Mais nous sommes déjà au mois de mai 2025 et ces personnes engagées et motivées n’ont pas encore perçu la traduction concrète de la volonté politique pourtant affichée par le Gouvernement. Il y a désormais urgence à déployer des solutions palpables et suffisantes pour ne pas tomber dans l’écueil contreproductif du découragement.

Il ne faut pas éluder le phénomène sociétal du changement du rapport au travail et de la moindre tolérance à la pénibilité.
Julie VERGNET-DELALONDE

De plus en plus de soignants souffrent de troubles mentaux ou psychiques. Un soignant sur trois dit avoir souffert de burn-out. Comment en est-on arrivé là ?

La prévalence des troubles psychiques au sein la population générale avoisine les 20% depuis des années (la problématique est ancienne et antérieure à la dernière crise sanitaire) et les soignants font partie intégrante de cette population. Par ailleurs, il ne faut pas éluder le phénomène sociétal du changement du rapport au travail et de la moindre tolérance à la pénibilité.

Ce constat ne constitue pas une critique et le changement du rapport au travail est plutôt sain dans le sens d’un rééquilibrage entre vie professionnelle et vie privée car il aura un impact positif sur l’état de santé (mentale y compris) des travailleurs et donc sur la qualité de leur travail. A contrario et en parallèle, il faut enrayer les discours misérabilistes et le recours plus systématique et facile à la plainte quant à certaines conditions de travail qui se sont pourtant globalement améliorées ces dernières décennies. Car ces récits négatifs, mêmes justifiés, alimentent le cercle vicieux du malheur au travail.

+++++

CONSIGNE -> Selon le texte sur la santé des soignants, quelle proportion de soignants dit avoir souffert de burn-out ?

+++++

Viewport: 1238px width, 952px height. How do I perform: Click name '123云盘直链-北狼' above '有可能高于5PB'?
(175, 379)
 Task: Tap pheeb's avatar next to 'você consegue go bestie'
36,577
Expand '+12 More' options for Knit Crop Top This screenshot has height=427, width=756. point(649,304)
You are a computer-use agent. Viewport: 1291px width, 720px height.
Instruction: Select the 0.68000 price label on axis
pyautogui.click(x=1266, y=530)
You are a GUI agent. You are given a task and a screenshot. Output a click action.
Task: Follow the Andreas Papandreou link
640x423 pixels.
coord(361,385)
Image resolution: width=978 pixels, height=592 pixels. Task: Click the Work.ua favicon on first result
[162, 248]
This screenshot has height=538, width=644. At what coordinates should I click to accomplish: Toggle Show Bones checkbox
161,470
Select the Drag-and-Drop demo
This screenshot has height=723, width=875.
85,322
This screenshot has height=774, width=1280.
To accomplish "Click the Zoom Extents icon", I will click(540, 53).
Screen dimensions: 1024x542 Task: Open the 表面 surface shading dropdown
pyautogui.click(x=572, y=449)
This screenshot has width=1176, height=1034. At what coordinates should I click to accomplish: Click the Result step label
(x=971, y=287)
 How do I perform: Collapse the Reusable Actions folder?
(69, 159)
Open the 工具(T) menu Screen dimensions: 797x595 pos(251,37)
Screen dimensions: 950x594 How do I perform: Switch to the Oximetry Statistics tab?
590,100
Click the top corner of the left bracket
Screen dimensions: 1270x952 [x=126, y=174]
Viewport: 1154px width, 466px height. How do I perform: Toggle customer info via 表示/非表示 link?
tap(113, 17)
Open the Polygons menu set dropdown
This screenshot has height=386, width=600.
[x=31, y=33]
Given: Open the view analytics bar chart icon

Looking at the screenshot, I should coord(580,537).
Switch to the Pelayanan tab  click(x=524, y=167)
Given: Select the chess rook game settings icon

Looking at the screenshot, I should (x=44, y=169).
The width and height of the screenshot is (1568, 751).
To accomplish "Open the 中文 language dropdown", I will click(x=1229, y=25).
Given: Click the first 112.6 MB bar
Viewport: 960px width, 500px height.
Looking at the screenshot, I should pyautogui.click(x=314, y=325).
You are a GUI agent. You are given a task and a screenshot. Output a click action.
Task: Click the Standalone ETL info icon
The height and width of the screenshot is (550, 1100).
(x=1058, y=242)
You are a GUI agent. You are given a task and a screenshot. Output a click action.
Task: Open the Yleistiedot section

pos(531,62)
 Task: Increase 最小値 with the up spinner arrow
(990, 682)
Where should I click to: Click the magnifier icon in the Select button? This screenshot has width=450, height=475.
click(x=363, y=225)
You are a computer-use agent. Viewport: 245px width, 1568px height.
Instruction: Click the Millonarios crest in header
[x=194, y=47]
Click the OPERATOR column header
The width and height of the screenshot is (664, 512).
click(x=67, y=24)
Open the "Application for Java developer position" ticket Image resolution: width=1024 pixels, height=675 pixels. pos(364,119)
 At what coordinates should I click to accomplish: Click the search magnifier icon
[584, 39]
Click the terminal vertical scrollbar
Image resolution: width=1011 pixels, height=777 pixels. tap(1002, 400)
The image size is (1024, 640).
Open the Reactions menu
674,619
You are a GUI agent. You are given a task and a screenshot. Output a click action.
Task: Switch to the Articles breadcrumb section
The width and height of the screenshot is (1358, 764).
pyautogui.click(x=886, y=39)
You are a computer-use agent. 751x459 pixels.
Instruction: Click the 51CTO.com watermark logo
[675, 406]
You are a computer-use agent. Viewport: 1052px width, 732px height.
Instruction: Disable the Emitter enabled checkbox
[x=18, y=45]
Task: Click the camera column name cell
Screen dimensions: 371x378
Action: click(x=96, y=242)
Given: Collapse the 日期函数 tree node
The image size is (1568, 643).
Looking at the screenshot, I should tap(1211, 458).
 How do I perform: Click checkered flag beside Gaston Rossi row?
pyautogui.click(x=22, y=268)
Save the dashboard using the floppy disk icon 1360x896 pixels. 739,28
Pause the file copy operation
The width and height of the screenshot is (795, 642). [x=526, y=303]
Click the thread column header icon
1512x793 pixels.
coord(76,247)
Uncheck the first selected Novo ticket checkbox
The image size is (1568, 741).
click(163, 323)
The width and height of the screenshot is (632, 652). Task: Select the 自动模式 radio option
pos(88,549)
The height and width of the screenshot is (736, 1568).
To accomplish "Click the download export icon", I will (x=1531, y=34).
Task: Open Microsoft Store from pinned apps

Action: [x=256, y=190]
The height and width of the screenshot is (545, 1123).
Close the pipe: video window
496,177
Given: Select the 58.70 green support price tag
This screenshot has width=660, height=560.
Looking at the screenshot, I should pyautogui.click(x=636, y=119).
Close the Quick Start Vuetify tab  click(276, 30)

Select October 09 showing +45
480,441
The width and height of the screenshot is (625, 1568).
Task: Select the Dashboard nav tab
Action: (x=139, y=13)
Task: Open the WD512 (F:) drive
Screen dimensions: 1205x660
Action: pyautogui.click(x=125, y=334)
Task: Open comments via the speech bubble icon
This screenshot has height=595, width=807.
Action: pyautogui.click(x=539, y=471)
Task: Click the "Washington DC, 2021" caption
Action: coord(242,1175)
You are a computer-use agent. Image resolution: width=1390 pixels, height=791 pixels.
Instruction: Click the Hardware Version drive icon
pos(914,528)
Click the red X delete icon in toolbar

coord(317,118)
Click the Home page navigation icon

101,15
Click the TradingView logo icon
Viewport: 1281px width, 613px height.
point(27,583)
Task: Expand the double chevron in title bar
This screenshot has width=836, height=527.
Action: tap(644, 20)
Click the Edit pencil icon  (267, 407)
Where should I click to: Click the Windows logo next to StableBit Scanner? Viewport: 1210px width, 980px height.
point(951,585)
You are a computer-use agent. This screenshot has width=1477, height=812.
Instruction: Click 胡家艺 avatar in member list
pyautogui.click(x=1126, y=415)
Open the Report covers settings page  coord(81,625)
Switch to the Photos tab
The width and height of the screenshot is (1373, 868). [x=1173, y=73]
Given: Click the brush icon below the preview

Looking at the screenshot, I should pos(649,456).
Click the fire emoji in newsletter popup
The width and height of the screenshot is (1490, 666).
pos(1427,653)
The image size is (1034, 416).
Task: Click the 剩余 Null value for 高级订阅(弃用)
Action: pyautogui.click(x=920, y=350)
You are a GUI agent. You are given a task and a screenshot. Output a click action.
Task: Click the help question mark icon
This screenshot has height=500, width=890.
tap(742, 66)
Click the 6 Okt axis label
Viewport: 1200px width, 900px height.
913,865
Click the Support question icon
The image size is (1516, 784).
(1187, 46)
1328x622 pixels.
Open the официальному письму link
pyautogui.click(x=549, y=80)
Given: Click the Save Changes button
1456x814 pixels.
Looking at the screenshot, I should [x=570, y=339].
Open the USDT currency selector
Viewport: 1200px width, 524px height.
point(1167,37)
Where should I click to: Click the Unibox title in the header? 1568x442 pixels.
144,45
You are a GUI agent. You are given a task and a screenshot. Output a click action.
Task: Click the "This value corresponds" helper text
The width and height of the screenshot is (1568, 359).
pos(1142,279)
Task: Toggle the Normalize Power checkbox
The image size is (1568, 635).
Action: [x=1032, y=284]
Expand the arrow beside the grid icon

+++++

CORRIGÉ -> Un soignant sur trois.